The election of President Trump has sparked an outpouring of interest by women in running for political office, a sociology professor said here this week.
Speaking in the final lecture in the Frontiers of Democracy series at Montana State University Billings, Joy Honea said that enrollment in the “Getting Ready to Run” training offered by Emily’s List has increased 300 percent since the election. Emily’s List, which encourages pro-choice Democratic women to run for office, has had 10,000 calls since the election from women interested in running for office.
An estimated 86 percent of members of Daily Action are women. The group, founded in December, logs some 10,000 calls a day to members of Congress seeking progressive change. The Indivisible Movement, founded to resist the Trump agenda, has nearly 6,000 local groups across the country.
Big Sky Rising, a Montana group of volunteers that arose after the election, has attracted more than 7,000 members, said Honea, who has a doctorate from Colorado State University. A post-inauguration women’s rally in Helena, one of 673 organized rallies across the world, drew 10,000 people.
“This is the first time that the marginalized position of women felt extremely personal,” Honea said.
Honea was speaking on “Nasty Women: The Political Becomes Personal,” a title drawn from a remark by Trump during his campaign when he was asked a question about his income taxes. Despite Trump’s “misogynist, bigoted rhetoric,” Honea said, he was able to win a majority of the votes of white women and 62 percent of the votes of white women who did not attend college.
The results point to a growing gap between presidential preferences of men and women, Honea said. Women and men split their votes about equally in 1976, but men have not voted for a Democratic candidate since then. More women have voted for Democrats for president in every election since 1996, she said. Fifty-four percent of women identify as Democrats, she said, while only 42 percent of men do.
In general, women tend to hold more liberal political positions than men in terms of support for government programs, abortion rights and social justice, Honea said. Women also are slightly more likely than men to vote, she said, but they face substantial obstacles to running for office.
Women historically have been less engaged in politics, they are less likely to think of themselves as qualified to run, they are more likely to be judged negatively for running, and they typically have less political and financial support than male candidates. She pointed to negative reactions to Hillary Clinton’s campaign such as slogans like “Life’s a bitch, don’t vote for one” and “Hillary sucks but not like Monica.”
Still, she said, women are making slow progress in holding elective office. Congress now has 104 women members, including 21 senators, and women hold 24 percent of statewide elected executive offices.
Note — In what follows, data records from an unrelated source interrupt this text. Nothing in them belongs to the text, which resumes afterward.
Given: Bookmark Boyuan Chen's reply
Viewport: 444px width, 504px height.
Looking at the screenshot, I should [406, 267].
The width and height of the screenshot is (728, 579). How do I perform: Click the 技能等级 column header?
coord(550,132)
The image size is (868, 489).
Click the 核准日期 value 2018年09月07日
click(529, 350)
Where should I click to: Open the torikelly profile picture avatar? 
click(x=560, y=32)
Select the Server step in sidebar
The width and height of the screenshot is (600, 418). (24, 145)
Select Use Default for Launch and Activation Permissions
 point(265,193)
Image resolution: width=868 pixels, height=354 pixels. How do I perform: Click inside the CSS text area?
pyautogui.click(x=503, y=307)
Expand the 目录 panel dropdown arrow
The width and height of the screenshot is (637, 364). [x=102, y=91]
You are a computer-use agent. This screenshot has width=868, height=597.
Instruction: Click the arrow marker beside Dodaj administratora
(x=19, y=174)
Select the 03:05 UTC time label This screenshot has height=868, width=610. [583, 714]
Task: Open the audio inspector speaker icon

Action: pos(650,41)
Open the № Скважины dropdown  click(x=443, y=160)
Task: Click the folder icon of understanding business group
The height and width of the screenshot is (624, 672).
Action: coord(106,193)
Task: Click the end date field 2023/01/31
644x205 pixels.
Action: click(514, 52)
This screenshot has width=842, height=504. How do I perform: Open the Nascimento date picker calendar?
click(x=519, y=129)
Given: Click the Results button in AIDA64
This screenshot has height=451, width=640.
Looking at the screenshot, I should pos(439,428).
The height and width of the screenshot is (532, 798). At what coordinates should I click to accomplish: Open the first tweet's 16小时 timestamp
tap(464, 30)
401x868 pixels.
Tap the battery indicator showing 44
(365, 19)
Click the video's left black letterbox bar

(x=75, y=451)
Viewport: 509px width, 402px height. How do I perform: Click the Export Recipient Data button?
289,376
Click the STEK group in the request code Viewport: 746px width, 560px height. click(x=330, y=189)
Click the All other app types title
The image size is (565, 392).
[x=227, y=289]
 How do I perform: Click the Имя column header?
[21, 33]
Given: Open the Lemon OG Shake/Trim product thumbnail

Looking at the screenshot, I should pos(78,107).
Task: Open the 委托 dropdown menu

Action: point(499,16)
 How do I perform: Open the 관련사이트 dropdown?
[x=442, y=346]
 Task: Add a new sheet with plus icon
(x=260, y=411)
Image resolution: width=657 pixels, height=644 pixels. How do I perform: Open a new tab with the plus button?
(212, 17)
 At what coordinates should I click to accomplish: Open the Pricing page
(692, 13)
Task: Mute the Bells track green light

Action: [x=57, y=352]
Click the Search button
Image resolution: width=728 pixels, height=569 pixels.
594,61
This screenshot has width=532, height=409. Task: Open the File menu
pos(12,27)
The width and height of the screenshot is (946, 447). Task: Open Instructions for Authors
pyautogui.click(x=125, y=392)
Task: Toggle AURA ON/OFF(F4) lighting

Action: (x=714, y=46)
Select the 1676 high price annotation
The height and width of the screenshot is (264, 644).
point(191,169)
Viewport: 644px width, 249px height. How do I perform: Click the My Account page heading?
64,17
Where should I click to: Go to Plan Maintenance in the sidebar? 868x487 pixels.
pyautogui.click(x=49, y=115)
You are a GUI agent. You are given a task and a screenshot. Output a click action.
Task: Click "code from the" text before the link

At the current rate of increase, Honea said, women would make up half of Congress by 2117.
“It’s still progress,” Honea said, “but it’s slow and uneven.”
The Montana Legislature ranks 17th among the states in gender equality, Honea said, with 14 women senators and 29 House members. Thirty-three of those 43 legislators are Democrats, Honea said.
Wyoming, which gave women the right to vote when it was still a territory, ranked dead last among the states, with only 10 women legislators, six of them Republicans.